Von Ruhrtriennale
28.06.2016 / Ruhrtriennale Blog
Helgard Haug hat am Gießener Institut für Angewandte Theaterwissenschaft studiert und arbeitet solo und gemeinsam mit Daniel Wetzel, Stefan Kaegi und Jörg Karrenbauer unter dem Label Rimini Protokoll. Die Arbeiten finden in der Grauzone zwischen Realität und Fiktion statt und haben international Aufmerksamkeit erregt. Seit 2000 entwickeln sie für Bühne, Stadtraum und Radio ihre Stücke, die nicht Laien sondern Experten des Alltags ins Zentrum stellen. Wir haben Helgard Haug zwischen all ihren Projekten erwischt und ihr 5 Fragen gestellt.
Ruhrtriennale: Bei eurem aktuellen Projekt „Truck Tracks Ruhr“ kommentiert ein Hörspiel das Geschehen, das die ZuschauerInnen im Truck beobachten. Was leistet das Hörspiel in Verbindung mit visuellen Reizen für die Arbeit?
Helgard Haug: Wir haben einen LKW in einen mobilen Zuschauerraum umgebaut. Seitlich im Laderaum sitzend, können die Zuschauer durch eine Scheibe auf bestimmte Orte blicken. Für die Ruhrtriennale 2016 beschäftigen wir uns mit Duisburg. Der Truck fährt also mit den Zuschauern los und hält dann an Orten, für die KünstlerInnen, die wir eingeladen haben, eine Audio-Arbeit entwickelt haben. Sie haben sich mit diesem Ort beschäftigt - heben durch Texte, Kompositionen, soundscapes bestimmte Beobachtungen und Begebenheiten hervor, konterkarieren sie, überzeichnen sie.
RT: Ihr spielt mit dem Voyeur, der in uns allen steckt. Was passiert mit einem Beobachter, der unbeobachtet andere beobachten kann?

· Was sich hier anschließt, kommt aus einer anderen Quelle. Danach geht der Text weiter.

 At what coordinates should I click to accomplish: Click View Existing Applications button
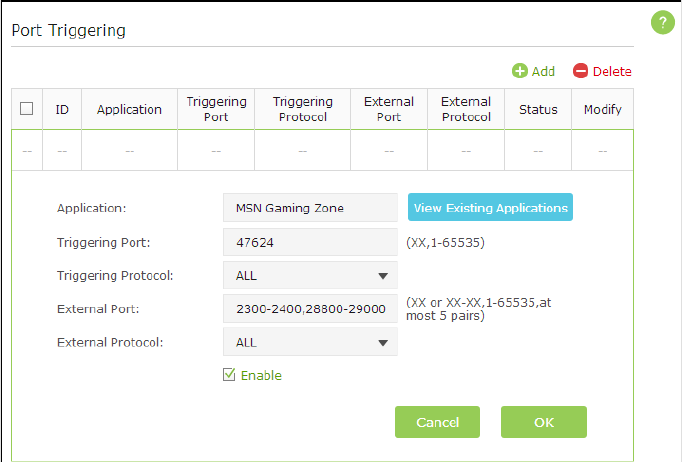(490, 208)
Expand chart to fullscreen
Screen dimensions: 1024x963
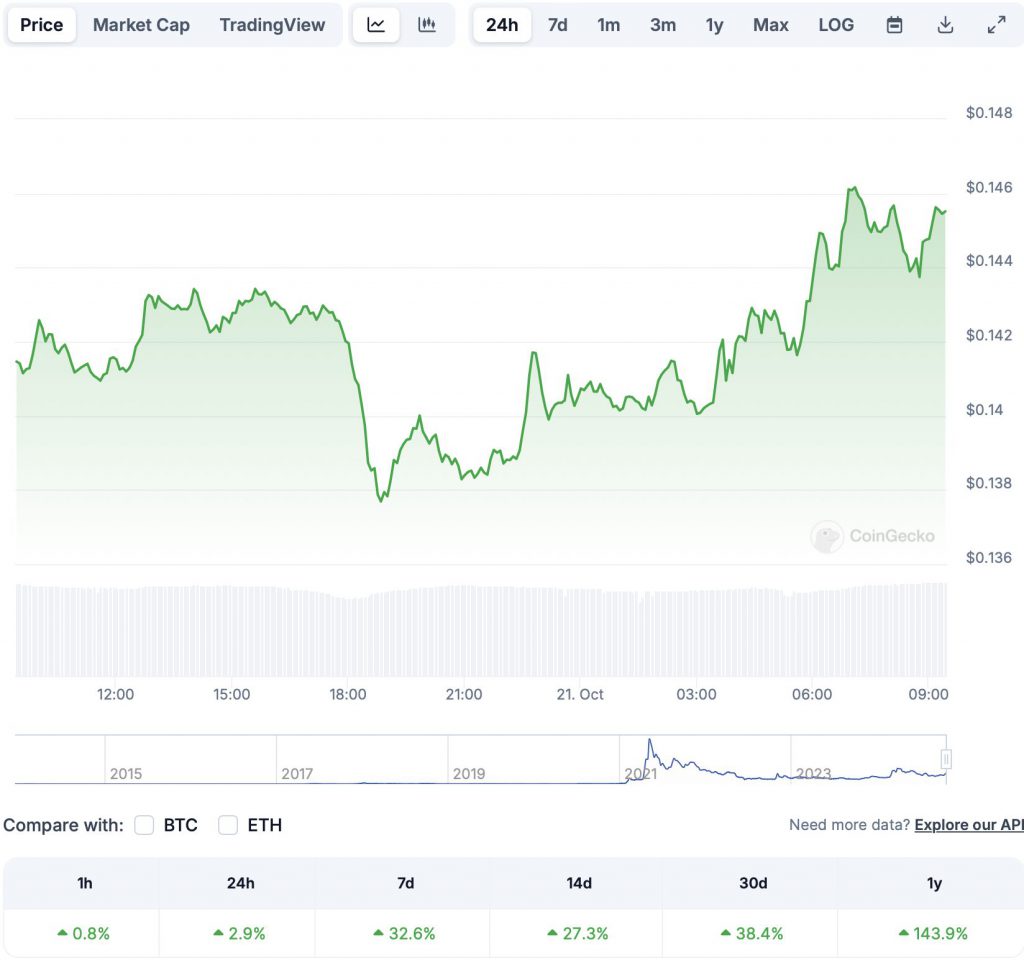point(996,25)
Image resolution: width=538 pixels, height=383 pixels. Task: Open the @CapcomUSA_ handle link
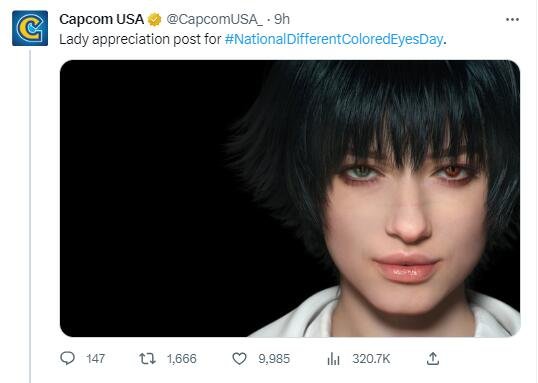[x=214, y=20]
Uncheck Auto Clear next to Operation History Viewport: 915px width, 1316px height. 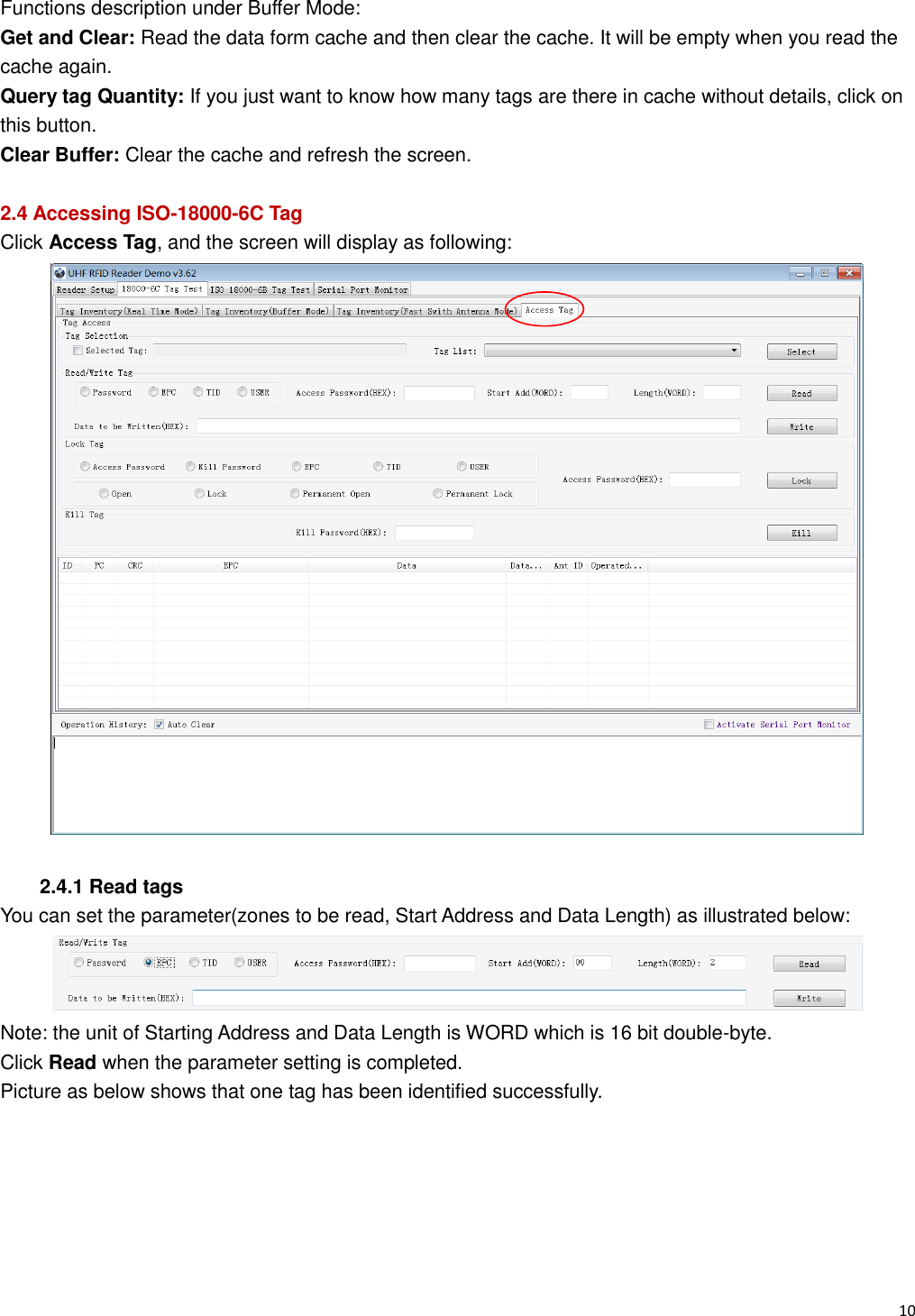click(x=160, y=724)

HH: Theaterzuschauer sind ja immer Voyeure - wir schauen hin - schauen zu, während andere Menschen etwas tun. Auch in diesem LKW tun wir das ja nicht heimlich - es ist ein ziemlich auffälliges, offensiv beschriftetes Gefährt und wir fahren nicht in die Schlafzimmer ahnungsloser Menschen rein, sondern halten an Orten im öffentlichen Raum. Dennoch ermöglichen die Fensterscheiben des LKW und die Anordnung der Zuschauerreihen, die Rahmung des Blicks in etwas sehr Alltägliches, einen Fokus und eine Konzentration auf einen Lebensraum - vielleicht auch auf das eigene Leben. Der Begriff Voyeur ist ja sehr negativ besetzt, klingt nach etwas Verruchtem, Verbotenem - ich finde es im Gegenteil erhellend, genau hinzuschauen und extrem inspirierend meine Mitmenschen zu betrachten.
RT: Was macht das Ruhrgebiet für euch zu einem Ort, der sich besonders gut beobachten lässt?
HH: Das Ruhrgebiet ist natürlich eine sehr spannende Bühne, voller Widersprüche und Kontraste. Das schlägt sich nicht nur in der Landschaft und Architektur nieder. Wir werden bei den Recherchefahrten durch die einzelnen Städte oft überrascht von dem, was sich hinter der nächsten Ecke befindet. Das spiegelt sich auch in den Menschen wider - in Biografien und Lebensentwürfen!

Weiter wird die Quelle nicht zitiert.